Results: Interestingly, the Tor signaling cascade is absent in three microsporidian species with available genome sequences, the only known instance of a eukaryotic group lacking this conserved pathway. The microsporidia are obligate intracellular pathogens with highly reduced genomes, and we hypothesize that they lost the Tor pathway as they adapted and streamlined their genomes for intracellular growth in a nutrient-rich environment. Two TOR paralogs are present in several fungal species as a result of either a whole genome duplication or independent gene/segmental duplication events. One such event was identified in the amphibian pathogen Batrachochytrium dendrobatidis, a chytrid responsible for worldwide global amphibian declines and extinctions.

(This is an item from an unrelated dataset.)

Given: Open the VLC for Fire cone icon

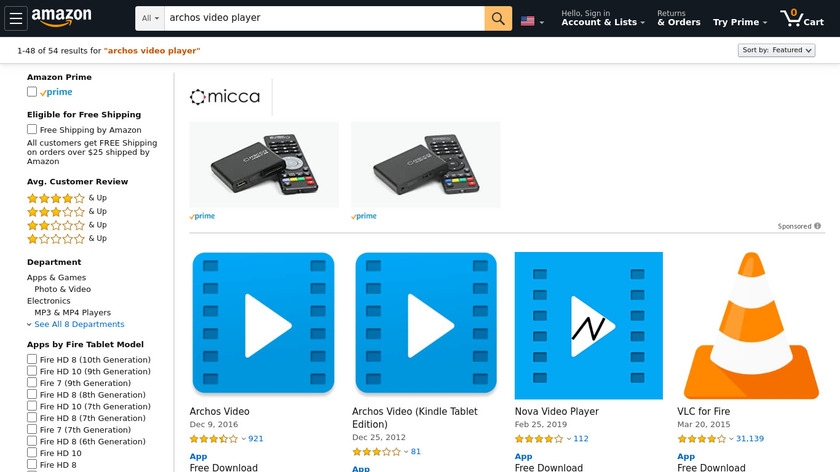Looking at the screenshot, I should (751, 326).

Conclusions: The repeated independent duplications of the TOR gene in the fungal kingdom might reflect selective pressure acting upon this kinase that populates two proteinaceous complexes with different cellular roles. These comparative genomic analyses illustrate the evolutionary trajectory of a central nutrient-sensing cascade that enables diverse eukaryotic organisms to respond to their natural environments.

Figure 1

The Tor pathway in the model fungi Saccharomyces cerevisiae and Schizosaccharomyces pombe. The Tor pathway components investigated in this study in S. cerevisiae (A) and S. pombe (B) are included in this figure. Functional homologs between the two species are indicated in the same shape and color. Sch9, Ypk1, and Gad8 are AGC kinases that are Tor- and PDK-regulated.

Figure 2

Tor protein architecture. Tor protein domain architecture is highly conserved throughout the fungal kingdom. The N-terminal HEAT repeats (blue), the FAT (green) and the FATC (purple) domains participate in protein-protein scaffolding thereby facilitating complex interactions. The FRB domain (yellow) is a highly conserved 100 amino acid sequence necessary for rapamycin interaction. The kinase domain (orange) phosphorylates protein substrates.

Figure 3

The highly conserved FRB domain of Tor. Residues L1971, F1979 and Y2045 are involved in phosphatidic acid binding in mTOR (open arrows). Mutation of S1975 confers rapamycin resistance in mammalian cells, Candida albicans, Cryptococcus neoformans, and Saccharomyces cerevisiae. Residues W2041 and F2048 are required for interaction with rapamycin. All of these amino acid residues are conserved in the species examined in this study. Abbreviations: Sc = Saccharomyces cerevisiae, Sp = Schizosaccharomyces pombe, Po = Pleurotus ostreatus, Mc = Mucor circinelloides, Ro = Rhizopus oryzae, Pb = Phycomyces blakesleeanus, Bd = Batrachochytrium dendrobatidis, Spu = Spizellomyces punctatus.

Figure 4

TOR gene duplication events. Several independent segmental gene duplications or whole genome duplication events have occurred throughout the fungal kingdom resulting in multiple Tor homologs. A whole genome duplication occurred in the Saccharomyces budding yeast lineage prior to the speciation of the sensu stricto, sensu lato, and related Saccharomycotina species. An independent gene duplication event occurred in the Schizosaccharomyces lineage, resulting in 2 Tor homologs in four Schizosaccharomyces fission yeast species. Independent gene duplication events also occurred in Batrachochytrium dendrobatidis and the edible mushroom Pleurotus ostreatus. Numbers at nodes are bootstrap percentages representing 500 replicates.

Figure 5

Synteny analysis of TOR paralogs. Synteny analysis supports the hypothesis that the Tor paralogs in Saccharomyces cerevisiae (A) resulted from a whole genome duplication event, while in Schizosaccharomyces pombe (B) and Batrachochytrium dendrobatidis (C) two Tor paralogs result from independent segmental gene duplication events, and there is no syntenic conservation in the surrounding sequence. Red lines indicate syntenic genes oriented in the same direction whereas blue lines indicate syntenic genes oriented in the opposite direction (i.e., + strand and - strand).